— What the task asks —
Pick out each line in the rows below that contains the string "header", and copy those lines. Case counts.

— Material supplied —
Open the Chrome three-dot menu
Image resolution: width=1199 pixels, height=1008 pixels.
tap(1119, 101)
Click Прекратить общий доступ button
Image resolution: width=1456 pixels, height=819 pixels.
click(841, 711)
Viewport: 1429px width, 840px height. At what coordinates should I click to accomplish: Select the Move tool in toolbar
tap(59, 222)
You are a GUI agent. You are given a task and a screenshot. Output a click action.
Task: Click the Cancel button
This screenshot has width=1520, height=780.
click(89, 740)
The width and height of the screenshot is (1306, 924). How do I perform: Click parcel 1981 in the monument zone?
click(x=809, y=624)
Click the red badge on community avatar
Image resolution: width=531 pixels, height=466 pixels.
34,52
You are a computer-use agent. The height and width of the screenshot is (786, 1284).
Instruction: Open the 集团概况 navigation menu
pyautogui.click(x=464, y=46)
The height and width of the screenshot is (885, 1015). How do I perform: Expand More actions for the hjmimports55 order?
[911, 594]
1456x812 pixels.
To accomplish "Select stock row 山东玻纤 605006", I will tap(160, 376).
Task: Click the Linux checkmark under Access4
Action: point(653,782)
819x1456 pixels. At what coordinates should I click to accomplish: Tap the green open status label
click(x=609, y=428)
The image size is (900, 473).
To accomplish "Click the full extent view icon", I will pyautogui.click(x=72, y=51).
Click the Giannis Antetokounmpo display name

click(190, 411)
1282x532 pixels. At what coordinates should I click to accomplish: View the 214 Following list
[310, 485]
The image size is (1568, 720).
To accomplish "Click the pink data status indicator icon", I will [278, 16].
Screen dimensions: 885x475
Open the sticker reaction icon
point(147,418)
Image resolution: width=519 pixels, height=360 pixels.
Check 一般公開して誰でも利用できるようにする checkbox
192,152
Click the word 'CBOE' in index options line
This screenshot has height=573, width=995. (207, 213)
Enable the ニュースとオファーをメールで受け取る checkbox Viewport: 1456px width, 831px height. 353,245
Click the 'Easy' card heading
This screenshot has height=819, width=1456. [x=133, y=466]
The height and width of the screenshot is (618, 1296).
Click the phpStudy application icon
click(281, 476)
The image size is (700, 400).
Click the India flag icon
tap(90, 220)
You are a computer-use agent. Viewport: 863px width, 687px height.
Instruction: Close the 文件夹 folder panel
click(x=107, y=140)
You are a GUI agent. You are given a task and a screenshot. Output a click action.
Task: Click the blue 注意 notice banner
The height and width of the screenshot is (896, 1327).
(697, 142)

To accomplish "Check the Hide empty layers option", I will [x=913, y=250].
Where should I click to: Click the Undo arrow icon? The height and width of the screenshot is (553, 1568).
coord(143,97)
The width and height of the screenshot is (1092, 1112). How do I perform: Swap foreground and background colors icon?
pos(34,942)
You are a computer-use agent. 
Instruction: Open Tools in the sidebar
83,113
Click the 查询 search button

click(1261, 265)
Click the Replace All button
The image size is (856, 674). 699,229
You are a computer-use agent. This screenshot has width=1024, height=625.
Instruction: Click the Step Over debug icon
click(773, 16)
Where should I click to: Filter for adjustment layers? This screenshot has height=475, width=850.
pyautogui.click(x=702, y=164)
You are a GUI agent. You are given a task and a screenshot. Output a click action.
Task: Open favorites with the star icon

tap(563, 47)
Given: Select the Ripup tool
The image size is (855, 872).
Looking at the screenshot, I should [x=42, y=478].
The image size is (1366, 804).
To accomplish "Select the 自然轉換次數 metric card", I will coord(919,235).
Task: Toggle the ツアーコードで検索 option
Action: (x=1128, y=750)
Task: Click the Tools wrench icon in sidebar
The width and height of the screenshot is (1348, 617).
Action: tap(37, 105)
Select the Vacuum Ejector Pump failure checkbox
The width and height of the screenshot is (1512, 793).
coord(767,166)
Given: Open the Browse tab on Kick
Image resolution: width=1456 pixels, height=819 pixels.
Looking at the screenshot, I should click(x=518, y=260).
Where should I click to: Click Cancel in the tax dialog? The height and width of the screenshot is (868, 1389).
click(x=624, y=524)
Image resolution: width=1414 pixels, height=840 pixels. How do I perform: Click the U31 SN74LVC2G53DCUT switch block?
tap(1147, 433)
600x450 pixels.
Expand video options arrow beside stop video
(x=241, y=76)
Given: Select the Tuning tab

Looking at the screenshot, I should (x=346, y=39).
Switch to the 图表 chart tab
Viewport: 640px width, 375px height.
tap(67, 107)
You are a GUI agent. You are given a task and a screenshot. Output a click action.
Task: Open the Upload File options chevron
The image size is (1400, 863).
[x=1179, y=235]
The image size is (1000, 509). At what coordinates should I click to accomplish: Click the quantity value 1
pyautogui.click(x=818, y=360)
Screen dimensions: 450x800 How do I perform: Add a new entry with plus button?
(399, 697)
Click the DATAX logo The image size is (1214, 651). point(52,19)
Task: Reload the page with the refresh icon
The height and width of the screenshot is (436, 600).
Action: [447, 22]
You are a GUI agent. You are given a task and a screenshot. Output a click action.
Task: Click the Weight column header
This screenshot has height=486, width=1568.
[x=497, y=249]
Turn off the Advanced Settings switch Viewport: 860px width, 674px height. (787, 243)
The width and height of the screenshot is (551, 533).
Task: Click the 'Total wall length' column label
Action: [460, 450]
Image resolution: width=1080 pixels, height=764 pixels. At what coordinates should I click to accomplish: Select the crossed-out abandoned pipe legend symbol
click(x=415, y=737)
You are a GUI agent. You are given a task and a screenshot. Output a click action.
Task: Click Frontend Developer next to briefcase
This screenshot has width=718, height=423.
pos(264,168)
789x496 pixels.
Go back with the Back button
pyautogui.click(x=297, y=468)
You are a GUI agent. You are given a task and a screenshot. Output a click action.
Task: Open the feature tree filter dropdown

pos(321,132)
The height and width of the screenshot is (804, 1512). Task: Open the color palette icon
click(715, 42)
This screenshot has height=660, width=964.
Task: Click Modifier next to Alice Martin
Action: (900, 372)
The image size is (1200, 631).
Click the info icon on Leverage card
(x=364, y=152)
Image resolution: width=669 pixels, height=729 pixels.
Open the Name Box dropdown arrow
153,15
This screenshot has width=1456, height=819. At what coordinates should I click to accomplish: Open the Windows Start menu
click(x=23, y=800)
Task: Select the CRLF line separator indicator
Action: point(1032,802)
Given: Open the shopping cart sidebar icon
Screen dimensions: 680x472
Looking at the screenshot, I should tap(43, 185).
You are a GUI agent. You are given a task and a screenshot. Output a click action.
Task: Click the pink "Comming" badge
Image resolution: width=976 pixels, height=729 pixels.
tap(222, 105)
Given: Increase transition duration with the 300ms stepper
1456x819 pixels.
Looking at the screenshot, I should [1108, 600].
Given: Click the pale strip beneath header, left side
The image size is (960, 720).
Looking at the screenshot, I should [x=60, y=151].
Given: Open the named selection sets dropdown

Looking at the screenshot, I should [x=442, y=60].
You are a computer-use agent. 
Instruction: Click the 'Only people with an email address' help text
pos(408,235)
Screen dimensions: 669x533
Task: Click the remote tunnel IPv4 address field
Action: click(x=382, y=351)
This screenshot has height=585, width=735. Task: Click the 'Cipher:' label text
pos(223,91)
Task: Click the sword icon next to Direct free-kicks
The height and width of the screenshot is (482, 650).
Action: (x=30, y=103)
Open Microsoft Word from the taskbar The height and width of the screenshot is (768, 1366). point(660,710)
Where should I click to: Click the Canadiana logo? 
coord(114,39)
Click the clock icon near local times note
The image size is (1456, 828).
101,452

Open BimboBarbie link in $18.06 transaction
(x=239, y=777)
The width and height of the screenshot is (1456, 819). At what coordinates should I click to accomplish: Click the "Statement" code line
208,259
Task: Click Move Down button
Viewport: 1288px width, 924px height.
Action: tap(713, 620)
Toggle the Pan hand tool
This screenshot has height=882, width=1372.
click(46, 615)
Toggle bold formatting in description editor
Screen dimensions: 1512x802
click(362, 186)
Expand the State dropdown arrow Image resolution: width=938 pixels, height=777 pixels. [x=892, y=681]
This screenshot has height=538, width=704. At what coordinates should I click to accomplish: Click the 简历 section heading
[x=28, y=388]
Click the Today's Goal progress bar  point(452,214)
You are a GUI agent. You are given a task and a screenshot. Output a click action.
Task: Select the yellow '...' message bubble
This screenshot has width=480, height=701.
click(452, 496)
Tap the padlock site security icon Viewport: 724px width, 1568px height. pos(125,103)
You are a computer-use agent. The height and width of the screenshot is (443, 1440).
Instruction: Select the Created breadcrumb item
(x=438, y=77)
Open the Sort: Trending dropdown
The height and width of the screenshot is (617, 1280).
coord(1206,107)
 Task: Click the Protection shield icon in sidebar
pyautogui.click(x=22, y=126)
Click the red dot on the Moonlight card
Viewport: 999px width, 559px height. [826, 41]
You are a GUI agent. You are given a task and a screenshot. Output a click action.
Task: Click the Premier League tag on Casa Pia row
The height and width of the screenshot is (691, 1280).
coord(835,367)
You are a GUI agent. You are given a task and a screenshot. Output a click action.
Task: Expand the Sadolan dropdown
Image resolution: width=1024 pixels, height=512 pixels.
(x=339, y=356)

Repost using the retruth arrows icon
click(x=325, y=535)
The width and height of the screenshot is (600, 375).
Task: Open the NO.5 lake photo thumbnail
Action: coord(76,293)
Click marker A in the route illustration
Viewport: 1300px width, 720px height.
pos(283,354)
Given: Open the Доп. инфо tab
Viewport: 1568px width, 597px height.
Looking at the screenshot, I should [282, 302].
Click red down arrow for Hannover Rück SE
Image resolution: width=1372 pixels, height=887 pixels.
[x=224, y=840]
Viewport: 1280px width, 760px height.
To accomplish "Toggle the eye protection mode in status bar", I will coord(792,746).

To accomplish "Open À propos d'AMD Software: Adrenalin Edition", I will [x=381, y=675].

— Written response —
Task: Click the Weight column header
Given: Click the pale strip beneath header, left side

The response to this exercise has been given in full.